Renton, WA—Providence Ventures, the investment arm of Providence St. Joseph Health, today announced it has made an investment as part of a Series C $20M funding round for Gauss Surgical. Gauss is the maker of Triton, a mobile technology-based surgical blood loss monitoring system.
“The future of healthcare relies in part on new technologies that have the dual impact of improving care and reducing costs,” says Daniel Galles, partner at Providence Ventures and Gauss board member. “Gauss fits this profile by improving clinical outcomes and reducing costs through innovation in the blood-management space. Triton is a unique platform leveraging computer vision and machine learning software delivered through consumer-grade tablets to solve a multitude of problems, including quantifying blood loss. No one else is doing what Gauss is doing – this is a first-of-its-kind solution.”

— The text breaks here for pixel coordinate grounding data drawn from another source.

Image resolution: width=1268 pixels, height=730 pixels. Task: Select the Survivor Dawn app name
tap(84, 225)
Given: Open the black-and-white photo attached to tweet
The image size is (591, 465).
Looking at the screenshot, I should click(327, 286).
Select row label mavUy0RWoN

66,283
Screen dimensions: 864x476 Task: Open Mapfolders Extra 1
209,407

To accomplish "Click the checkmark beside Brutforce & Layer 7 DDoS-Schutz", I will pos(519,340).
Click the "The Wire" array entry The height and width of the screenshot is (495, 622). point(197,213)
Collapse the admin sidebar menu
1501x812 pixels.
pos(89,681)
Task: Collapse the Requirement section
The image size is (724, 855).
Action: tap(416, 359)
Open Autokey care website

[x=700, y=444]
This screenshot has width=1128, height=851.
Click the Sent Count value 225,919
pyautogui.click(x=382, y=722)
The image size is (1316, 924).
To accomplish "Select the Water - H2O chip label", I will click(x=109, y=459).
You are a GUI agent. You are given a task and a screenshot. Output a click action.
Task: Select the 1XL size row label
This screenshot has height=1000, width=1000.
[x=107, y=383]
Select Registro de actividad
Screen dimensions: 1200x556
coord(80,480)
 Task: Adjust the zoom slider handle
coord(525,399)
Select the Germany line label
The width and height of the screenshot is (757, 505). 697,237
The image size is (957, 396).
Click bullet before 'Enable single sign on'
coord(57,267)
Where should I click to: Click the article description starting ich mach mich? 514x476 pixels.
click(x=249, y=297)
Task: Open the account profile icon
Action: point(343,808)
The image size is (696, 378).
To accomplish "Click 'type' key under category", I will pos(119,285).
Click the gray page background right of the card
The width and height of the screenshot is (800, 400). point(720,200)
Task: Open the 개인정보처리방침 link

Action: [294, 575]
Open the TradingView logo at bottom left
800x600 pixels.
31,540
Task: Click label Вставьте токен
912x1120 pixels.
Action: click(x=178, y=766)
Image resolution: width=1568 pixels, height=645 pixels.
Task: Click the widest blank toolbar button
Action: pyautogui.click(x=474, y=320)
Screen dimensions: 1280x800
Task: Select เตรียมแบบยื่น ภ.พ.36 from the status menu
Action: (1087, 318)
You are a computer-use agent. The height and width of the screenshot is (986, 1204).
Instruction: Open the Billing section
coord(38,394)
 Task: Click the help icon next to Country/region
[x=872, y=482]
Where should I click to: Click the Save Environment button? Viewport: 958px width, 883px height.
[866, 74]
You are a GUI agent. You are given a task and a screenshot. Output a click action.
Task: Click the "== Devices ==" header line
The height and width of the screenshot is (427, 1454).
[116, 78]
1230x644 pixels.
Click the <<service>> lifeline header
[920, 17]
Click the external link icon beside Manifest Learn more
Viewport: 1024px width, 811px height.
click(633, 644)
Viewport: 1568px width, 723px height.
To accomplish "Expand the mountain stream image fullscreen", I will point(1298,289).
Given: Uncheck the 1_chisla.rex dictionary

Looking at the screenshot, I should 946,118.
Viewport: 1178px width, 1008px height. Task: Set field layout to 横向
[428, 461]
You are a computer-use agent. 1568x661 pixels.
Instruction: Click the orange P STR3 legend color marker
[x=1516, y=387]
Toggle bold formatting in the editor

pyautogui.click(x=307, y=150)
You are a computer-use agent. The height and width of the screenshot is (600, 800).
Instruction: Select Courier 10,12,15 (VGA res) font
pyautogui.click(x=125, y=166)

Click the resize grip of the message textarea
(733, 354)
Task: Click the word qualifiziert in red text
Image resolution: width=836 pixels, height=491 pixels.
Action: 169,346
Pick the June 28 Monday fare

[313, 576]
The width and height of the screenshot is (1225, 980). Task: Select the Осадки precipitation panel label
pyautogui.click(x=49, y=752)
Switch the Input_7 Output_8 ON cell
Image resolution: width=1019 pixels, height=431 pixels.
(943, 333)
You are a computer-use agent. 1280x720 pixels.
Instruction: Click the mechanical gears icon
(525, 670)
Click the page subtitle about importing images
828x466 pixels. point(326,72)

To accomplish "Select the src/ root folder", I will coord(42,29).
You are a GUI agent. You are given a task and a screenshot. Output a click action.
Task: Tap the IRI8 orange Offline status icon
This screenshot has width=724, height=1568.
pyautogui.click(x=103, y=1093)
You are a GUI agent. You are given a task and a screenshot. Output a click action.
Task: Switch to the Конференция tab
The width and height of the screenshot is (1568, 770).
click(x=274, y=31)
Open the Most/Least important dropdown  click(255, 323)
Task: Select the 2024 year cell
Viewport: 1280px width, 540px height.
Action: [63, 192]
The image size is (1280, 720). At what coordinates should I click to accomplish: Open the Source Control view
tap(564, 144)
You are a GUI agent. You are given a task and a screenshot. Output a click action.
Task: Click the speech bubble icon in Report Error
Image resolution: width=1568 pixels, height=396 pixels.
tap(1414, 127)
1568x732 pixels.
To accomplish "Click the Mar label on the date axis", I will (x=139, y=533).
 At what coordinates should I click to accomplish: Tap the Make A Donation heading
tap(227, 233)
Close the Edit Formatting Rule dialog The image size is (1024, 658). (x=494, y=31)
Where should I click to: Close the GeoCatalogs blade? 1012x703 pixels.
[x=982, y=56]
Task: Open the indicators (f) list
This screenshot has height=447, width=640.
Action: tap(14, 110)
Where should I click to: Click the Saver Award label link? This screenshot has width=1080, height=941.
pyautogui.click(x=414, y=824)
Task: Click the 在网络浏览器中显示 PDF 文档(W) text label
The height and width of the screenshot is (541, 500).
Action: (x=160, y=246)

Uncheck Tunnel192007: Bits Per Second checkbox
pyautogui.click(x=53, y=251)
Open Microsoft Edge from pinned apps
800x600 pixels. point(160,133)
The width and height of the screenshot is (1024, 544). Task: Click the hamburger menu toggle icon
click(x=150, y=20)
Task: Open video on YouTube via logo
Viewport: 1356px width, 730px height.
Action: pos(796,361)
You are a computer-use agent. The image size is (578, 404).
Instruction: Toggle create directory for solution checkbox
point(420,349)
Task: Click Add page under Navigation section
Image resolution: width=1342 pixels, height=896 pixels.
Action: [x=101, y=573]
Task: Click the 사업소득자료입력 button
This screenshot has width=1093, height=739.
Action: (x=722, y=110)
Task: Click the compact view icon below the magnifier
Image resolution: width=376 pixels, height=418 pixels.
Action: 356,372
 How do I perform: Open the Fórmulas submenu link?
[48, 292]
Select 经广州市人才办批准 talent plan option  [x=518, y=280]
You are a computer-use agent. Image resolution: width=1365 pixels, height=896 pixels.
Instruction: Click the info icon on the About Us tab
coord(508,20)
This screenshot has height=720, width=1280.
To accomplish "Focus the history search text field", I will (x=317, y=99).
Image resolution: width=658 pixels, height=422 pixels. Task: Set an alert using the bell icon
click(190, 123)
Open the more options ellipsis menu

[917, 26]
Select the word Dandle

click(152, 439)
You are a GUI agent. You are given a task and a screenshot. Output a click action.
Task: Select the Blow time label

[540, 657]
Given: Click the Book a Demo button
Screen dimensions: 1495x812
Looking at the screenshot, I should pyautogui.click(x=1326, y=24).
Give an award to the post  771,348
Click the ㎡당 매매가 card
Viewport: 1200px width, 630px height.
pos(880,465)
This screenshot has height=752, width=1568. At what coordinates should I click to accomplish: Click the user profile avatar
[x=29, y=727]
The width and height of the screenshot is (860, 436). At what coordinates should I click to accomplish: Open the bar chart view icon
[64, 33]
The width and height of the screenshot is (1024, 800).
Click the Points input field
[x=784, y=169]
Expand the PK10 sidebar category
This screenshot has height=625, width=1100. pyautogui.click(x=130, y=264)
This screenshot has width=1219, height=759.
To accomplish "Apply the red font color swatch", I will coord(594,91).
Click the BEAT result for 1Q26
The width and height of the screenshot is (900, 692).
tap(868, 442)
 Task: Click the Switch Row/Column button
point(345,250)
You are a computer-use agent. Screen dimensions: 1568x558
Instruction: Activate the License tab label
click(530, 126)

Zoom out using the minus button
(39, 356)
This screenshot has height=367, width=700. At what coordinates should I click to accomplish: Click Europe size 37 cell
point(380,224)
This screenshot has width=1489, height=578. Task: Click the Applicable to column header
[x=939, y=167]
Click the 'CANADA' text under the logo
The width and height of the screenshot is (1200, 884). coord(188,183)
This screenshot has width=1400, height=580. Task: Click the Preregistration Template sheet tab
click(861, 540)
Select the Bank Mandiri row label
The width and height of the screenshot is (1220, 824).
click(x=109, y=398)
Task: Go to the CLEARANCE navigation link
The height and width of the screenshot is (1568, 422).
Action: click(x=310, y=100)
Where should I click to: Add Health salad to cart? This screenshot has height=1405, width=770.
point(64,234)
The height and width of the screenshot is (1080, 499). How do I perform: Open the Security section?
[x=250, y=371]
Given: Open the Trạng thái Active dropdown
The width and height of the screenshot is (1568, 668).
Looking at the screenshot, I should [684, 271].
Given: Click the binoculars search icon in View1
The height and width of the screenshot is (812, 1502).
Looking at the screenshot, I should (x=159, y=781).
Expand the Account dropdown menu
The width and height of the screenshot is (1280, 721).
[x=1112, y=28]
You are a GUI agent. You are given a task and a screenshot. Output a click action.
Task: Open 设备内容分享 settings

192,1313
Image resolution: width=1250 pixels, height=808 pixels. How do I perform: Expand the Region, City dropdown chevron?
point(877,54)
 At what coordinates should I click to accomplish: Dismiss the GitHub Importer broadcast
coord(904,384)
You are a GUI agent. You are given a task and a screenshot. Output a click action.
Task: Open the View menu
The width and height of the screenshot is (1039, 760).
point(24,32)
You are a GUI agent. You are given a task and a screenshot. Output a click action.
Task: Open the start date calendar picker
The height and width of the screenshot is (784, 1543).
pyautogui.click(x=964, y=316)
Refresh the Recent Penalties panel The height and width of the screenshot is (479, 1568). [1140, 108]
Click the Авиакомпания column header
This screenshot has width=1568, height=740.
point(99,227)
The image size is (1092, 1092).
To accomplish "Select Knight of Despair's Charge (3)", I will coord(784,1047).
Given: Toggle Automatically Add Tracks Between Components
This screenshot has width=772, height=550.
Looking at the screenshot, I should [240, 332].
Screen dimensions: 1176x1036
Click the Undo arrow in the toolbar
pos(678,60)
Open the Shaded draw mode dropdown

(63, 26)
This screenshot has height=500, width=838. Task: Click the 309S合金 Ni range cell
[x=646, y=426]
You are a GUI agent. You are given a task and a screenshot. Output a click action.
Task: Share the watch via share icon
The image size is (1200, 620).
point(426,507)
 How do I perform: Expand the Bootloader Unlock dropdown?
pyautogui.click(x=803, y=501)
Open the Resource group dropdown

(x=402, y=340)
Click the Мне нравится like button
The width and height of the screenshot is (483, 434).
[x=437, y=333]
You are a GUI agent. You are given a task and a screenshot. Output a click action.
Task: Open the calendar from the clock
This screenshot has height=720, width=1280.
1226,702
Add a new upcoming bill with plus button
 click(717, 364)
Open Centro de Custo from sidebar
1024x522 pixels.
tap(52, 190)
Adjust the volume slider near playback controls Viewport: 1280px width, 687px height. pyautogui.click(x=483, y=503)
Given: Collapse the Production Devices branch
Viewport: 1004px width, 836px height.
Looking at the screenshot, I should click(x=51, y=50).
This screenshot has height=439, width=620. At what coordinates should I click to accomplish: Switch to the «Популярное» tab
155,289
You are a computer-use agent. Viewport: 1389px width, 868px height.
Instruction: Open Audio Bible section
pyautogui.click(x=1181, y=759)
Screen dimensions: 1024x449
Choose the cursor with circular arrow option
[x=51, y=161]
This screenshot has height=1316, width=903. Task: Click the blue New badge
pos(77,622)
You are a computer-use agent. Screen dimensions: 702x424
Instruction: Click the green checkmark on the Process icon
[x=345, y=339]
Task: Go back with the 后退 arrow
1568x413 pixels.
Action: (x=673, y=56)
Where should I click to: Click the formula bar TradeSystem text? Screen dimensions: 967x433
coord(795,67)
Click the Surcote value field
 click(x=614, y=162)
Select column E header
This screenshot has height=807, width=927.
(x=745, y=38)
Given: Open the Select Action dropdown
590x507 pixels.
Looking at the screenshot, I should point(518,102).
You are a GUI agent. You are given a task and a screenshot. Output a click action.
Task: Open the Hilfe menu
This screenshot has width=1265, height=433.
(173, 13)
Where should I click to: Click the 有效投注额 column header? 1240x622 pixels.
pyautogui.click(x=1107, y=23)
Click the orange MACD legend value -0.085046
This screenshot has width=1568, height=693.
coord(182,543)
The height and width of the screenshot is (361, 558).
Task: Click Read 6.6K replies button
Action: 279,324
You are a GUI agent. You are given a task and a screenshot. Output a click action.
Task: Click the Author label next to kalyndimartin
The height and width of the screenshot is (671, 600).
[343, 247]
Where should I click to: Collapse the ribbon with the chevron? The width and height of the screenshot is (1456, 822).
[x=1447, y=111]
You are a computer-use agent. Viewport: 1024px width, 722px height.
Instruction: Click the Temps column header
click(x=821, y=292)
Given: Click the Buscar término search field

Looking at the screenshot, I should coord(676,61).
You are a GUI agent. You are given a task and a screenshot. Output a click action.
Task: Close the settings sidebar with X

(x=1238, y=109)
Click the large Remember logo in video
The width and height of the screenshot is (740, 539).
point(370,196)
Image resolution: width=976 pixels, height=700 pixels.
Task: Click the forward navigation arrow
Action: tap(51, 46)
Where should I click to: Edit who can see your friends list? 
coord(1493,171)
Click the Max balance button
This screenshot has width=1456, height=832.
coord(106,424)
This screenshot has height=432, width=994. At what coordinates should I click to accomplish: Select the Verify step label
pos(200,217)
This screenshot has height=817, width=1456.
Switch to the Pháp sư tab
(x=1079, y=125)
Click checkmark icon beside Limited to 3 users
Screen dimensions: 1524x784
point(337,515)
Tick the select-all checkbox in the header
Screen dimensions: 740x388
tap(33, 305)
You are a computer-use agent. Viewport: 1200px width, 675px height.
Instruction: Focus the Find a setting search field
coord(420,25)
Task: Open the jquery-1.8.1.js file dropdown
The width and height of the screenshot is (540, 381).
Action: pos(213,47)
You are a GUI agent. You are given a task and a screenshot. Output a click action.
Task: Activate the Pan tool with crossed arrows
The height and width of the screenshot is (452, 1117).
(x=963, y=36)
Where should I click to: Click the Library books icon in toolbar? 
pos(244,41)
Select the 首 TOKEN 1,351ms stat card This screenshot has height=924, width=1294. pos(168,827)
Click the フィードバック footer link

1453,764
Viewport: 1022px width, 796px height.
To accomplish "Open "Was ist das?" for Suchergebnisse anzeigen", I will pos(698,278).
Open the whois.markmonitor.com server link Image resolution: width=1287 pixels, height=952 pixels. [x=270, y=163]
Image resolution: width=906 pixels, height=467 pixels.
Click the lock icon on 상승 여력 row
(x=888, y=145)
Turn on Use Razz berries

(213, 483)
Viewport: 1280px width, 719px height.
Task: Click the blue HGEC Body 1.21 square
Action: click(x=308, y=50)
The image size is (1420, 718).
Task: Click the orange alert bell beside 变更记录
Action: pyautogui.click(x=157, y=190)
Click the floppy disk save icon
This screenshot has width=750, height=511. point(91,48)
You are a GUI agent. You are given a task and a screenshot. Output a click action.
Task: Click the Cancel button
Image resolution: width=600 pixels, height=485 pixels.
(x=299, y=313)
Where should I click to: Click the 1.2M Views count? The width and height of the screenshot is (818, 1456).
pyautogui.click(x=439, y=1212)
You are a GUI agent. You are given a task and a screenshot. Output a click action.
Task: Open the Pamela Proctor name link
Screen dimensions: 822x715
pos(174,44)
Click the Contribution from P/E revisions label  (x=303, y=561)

Over the last 15 years, preventable maternal deaths and harmful postpartum health complications for mothers have increased precipitously in the U.S. due to undetected hemorrhaging, particularly in cesarean deliveries. Doctors have traditionally relied on their own subjective visual estimates of blood loss by eyeballing the surgical field. This practice is notoriously inaccurate. Attempts to weigh suction canisters and sponges are confounded by the presence of other fluids such as amniotic fluid or irrigation. Triton captures rapid scans of blood-containing sponges and canisters and uses computer vision and machine learning to estimate blood loss with significantly higher accuracy and precision.
“Gauss’ Triton solution is currently deployed at several of our hospitals,” says Galles. “Investing in this technology aligns with our organization’s commitment to improve maternal care by reducing complications from post-partum hemorrhage.”
According to a recent study of 2,781 caesarean section patients published in the American Journal of Perinatology, implementing Triton was associated with significant increases in recognition of maternal hemorrhage and significant decreases in blood product transfusions and hospital length of stay.
“At Gauss, we are leveraging artificial intelligence through machine learning and computer vision technology to give clinicians, for the first time, an objective view of blood loss,” said Siddarth Satish, CEO of Gauss Surgical. “We are delighted to be partnering with Providence Ventures to continue to expand the impact of this technology and are eager to continue our work together to improve not only maternal care but reshape overall operating room capabilities.”
Providence Ventures joins nine other investors contributing to the Series C funding including SoftBank Ventures Korea, the only global early-stage venture capital arm of SoftBank Group that has invested US $600 million across 230 start-up companies, and the Innovation Fund of Polaris Partners, a Boston-based venture capital firm with more than $4.3 billion under management.